Le scelte che noi oggi compiamo in ordine al bene, alla verità, alla giustizia, all’amore hanno un valore eterno, ci preparano all’incontro con Dio, sono le nostre “buone credenziali” per essere accolti nel regno dei cieli. Sperare è credere che Dio ci rende capaci di atti eterni e che l’amore seminato e raccolto è una finestra aperta sull’eternità.
La nostra speranza “è piena d’immortalità” (Cfr Sir 3,4b), perché si basa sulla fedeltà di Dio che non viene mai meno.

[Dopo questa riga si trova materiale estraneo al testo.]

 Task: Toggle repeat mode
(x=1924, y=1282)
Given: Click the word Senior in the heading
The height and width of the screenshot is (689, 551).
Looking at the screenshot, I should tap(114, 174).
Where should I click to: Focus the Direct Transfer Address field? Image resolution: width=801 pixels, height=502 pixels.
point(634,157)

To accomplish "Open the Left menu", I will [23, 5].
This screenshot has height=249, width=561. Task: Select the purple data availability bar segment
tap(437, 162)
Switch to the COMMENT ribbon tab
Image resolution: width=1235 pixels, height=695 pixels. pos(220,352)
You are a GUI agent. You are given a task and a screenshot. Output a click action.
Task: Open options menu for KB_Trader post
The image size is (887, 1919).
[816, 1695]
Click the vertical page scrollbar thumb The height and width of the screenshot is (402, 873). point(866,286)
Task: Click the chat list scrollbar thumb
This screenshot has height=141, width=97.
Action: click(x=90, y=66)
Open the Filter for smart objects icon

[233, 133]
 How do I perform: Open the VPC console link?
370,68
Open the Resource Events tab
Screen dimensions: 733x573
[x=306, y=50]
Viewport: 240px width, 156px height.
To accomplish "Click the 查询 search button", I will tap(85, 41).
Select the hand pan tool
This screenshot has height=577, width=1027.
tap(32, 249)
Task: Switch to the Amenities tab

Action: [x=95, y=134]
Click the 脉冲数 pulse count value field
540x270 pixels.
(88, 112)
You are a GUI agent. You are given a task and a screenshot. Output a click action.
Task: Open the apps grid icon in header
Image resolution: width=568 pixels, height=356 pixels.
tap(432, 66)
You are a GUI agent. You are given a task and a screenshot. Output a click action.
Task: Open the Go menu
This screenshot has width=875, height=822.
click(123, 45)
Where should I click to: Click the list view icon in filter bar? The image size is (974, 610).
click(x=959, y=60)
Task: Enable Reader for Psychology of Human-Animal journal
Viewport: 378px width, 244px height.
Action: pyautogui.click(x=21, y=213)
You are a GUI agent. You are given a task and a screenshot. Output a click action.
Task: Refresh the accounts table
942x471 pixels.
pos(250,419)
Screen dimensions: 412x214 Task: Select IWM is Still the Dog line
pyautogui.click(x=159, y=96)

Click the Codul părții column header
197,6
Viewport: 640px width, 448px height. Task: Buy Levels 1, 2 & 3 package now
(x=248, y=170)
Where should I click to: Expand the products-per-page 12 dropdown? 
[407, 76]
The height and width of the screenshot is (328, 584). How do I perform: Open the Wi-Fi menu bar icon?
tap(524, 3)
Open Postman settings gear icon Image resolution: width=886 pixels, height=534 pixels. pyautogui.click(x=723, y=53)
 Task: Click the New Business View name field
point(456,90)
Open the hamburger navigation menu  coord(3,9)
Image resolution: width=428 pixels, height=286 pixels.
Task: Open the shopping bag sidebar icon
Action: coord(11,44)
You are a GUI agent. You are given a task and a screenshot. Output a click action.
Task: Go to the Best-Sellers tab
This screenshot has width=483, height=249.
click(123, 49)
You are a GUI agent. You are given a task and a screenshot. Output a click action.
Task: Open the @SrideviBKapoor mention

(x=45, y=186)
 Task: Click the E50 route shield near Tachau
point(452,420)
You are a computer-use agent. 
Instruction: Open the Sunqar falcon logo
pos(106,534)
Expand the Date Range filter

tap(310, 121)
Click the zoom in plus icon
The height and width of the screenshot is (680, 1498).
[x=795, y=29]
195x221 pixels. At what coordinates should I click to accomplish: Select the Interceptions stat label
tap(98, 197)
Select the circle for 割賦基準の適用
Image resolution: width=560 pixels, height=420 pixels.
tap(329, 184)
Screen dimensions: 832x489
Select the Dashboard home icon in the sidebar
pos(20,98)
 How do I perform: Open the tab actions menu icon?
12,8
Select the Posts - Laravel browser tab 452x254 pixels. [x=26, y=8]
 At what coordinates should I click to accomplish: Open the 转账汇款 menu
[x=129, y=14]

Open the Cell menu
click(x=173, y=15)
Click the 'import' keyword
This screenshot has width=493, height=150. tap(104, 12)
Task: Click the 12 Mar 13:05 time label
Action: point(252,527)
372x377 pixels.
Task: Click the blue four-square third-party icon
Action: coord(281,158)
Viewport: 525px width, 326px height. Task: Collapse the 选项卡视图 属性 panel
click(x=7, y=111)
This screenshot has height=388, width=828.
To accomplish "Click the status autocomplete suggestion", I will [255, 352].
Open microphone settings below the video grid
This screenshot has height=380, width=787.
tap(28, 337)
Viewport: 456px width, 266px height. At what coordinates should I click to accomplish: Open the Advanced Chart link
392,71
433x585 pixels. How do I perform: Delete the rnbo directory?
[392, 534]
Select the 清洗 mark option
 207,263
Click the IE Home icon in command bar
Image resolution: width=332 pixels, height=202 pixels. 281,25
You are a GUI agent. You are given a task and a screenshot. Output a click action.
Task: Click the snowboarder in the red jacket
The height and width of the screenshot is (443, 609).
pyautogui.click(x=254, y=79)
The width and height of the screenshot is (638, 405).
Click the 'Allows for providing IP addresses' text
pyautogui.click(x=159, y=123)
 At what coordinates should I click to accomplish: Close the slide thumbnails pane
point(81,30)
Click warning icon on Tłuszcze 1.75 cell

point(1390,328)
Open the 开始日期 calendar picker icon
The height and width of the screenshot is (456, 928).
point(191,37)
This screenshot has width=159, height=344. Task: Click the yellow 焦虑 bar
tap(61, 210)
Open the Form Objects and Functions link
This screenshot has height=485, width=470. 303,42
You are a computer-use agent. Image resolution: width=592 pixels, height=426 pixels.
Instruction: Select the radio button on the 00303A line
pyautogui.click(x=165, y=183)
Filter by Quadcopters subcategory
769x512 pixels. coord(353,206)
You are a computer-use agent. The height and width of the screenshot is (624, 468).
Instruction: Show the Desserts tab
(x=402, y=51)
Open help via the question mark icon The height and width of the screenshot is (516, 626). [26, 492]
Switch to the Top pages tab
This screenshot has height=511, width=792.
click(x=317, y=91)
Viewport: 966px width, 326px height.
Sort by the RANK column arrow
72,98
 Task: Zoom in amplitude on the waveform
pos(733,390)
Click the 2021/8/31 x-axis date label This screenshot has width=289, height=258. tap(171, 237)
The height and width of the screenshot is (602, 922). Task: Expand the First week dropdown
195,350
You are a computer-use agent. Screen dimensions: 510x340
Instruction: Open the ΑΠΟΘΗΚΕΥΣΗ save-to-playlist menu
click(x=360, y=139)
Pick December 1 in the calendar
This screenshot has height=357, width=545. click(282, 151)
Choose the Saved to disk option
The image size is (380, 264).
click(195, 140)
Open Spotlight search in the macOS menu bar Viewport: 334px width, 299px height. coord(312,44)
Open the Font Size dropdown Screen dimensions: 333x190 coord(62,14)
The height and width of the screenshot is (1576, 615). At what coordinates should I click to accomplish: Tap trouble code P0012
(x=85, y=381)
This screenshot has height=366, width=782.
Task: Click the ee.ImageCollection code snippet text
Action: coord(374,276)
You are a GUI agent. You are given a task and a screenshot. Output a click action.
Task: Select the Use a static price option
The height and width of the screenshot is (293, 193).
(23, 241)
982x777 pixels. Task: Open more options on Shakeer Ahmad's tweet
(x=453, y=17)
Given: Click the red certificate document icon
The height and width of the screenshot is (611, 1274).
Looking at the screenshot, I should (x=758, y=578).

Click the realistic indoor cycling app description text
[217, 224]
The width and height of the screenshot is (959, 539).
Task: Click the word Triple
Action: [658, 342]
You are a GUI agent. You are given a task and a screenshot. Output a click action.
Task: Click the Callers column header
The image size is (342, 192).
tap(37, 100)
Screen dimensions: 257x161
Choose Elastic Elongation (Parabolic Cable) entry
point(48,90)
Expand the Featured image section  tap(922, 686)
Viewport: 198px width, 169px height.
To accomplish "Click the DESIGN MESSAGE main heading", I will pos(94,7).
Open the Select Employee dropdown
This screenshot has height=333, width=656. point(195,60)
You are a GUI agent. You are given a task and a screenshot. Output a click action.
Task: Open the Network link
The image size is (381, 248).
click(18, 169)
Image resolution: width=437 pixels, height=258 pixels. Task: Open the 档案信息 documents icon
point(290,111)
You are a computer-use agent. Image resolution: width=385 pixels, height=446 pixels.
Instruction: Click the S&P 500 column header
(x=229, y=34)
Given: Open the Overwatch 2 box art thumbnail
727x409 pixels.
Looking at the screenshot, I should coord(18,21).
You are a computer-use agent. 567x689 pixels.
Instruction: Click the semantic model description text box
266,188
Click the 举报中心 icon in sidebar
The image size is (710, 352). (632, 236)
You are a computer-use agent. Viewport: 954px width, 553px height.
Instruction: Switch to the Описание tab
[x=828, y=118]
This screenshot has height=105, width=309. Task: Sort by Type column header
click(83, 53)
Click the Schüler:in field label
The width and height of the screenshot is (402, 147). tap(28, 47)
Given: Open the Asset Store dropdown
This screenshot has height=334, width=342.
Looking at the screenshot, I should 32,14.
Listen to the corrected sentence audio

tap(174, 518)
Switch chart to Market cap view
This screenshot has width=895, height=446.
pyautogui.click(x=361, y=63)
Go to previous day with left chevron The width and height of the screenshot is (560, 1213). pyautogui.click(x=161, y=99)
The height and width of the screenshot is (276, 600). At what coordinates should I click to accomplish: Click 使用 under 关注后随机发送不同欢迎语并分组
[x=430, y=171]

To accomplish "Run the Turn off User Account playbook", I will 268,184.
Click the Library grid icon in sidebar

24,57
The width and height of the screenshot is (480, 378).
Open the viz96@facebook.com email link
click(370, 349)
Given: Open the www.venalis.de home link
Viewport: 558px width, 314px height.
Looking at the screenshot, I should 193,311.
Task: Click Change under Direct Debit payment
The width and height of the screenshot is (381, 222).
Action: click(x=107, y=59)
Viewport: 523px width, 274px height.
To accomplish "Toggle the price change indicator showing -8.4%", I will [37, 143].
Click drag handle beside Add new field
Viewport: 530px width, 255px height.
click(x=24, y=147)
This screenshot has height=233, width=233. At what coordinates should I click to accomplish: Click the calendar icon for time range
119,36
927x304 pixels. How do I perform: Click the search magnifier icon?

Lasciamoci trascinare verso la felicità
Lo scrittore francese Charles Péguy paragona le tre virtù teologali: fede, speranza e carità, a tre sorelle. La speranza è la più piccola, ma è quella che trascina le altre due. Dove le trascina? A una felicità piena e duratura, che Dio ha preparato da sempre e che l’uomo, pur smarrito e fuggitivo, porta impressa nel suo cuore. Ma, è necessario trovare la via per raggiungerla e possederla, e questa via si chiama Gesù di Nazareth, Figlio di Dio e Figlio dell’uomo, che ha detto infatti: “Io sono la via, la verità e la vita. Nessuno viene al Padre se non per mezzo di me” (Gv 14, 6).
San Paolo poi scriverà ai Romani: “Giustificati per la fede, noi siamo in pace con Dio per mezzo del Signore nostro Gesù Cristo. Per mezzo di Lui abbiamo anche, l’accesso a questa grazia nella quale ci troviamo e ci vantiamo, saldi nella speranza della gloria di Dio. E non solo: ci vantiamo anche nelle tribolazioni, sapendo che la tribolazione produce pazienza, la pazienza una virtù provata e la virtù provata la speranza. La speranza poi non delude, perché l’amore di Dio è stato riversato nei nostri cuori per mezzo dello Spirito Santo che ci è stato dato“ (Rm 5,1-5;).
Se speriamo nel futuro dell’eternità di Dio, possiamo cambiare il presente
Se possediamo questa speranza, noi possiamo apprezzare meglio la nostra libertà di figli anche di fronte a ciò che ci preoccupa o suscita paura e insicurezza. Gesù risorto ha vinto i nostri due nemici più tenaci da affrontare: il peccato e la morte, e la sua resurrezione è per noi primizia di quel dono che ci è stato preparato: la comunione con Dio, il nostro essere con Cristo per sempre. Noi siamo in cammino verso l’Amore che non ha fine, verso la Vita vera ed eterna.
Allora possiamo dire ogni giorno questa preghiera della colletta della XVII domenica del Tempo Ordinario: “O Dio, nostra forza e nostra speranza, senza di te nulla esiste di valido e di santo, effondi su di noi la tua misericordia perché, da te sorretti e guidati, usiamo saggiamente dei beni terreni nella continua ricerca dei beni eterni”.
Con questa forza trainante possiamo raggiungere la pienezza della vita che è solo in Dio.